J'essayai de me concentrer sur le carburateur entre mes mains. J'avais acheté il y a quelques semaines une vieille Chevrolet rouge à Harry, le maraîcher propriétaire d'une ferme au-dessus d'Aston. Elle pourrissait au fond de son garage depuis des lustres.

Installé dans la remise, je l'avais intégralement démontée durant l'hiver, et il ne me restait plus que quelques heures de travail dessus. Il faudrait encore refaire la peinture et quelques retouches de carrosserie, mais elle serait bientôt comme neuve.

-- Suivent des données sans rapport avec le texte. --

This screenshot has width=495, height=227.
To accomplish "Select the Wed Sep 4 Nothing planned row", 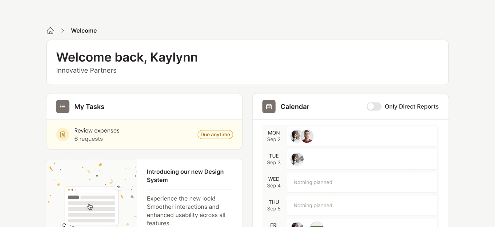I will 362,182.
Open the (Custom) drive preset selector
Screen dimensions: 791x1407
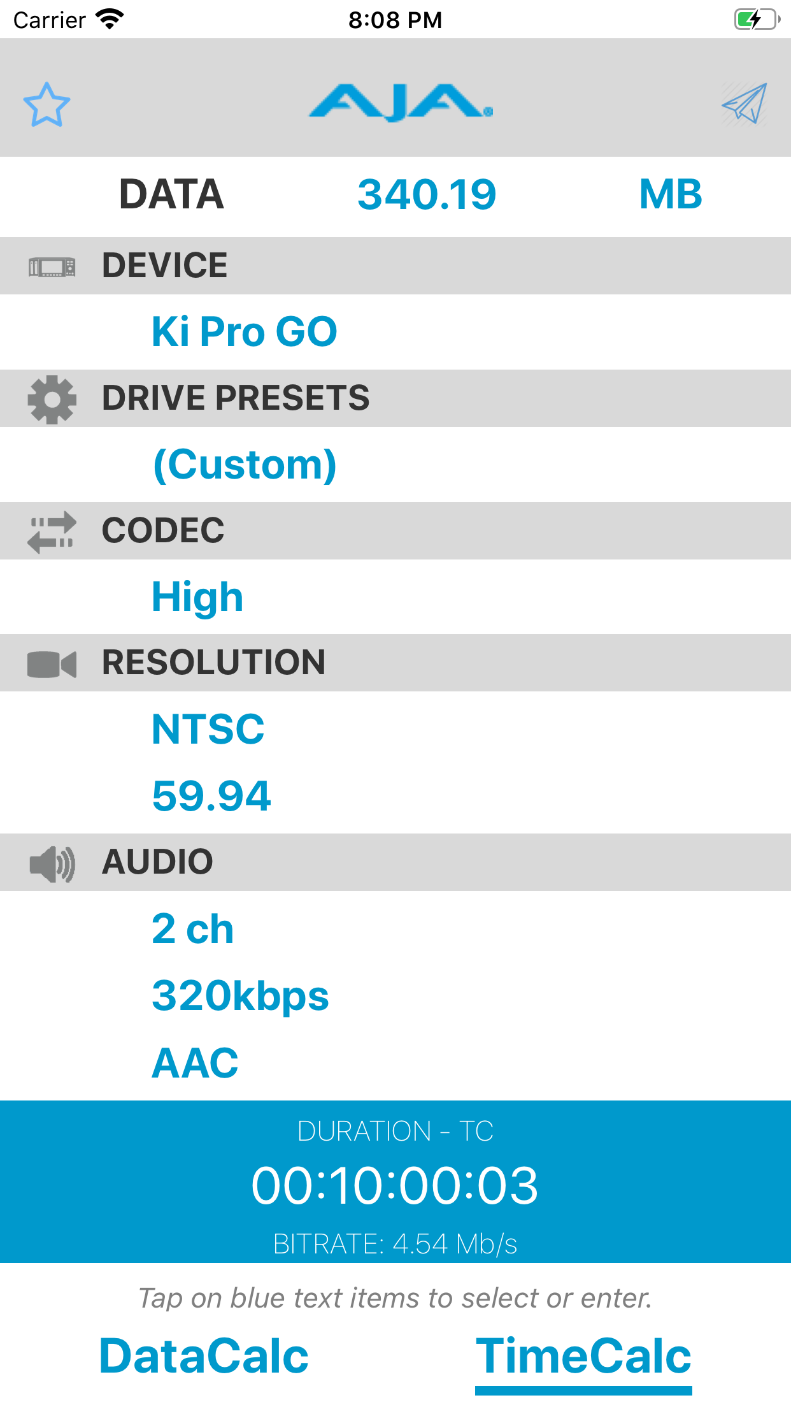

Cela dit, pour aujourd'hui, ma tâche s'avérait bien plus difficile que d'habitude. La vue ne cessait de me déconcentrer. Non pas celle que j'apercevais par la fenêtre — je m'étais habitué depuis longtemps au panorama sur le fond de la vallée que j'avais sous les yeux depuis mon enfance — mais celle qui m'apparaissait dans le jardin, à travers la porte ouverte.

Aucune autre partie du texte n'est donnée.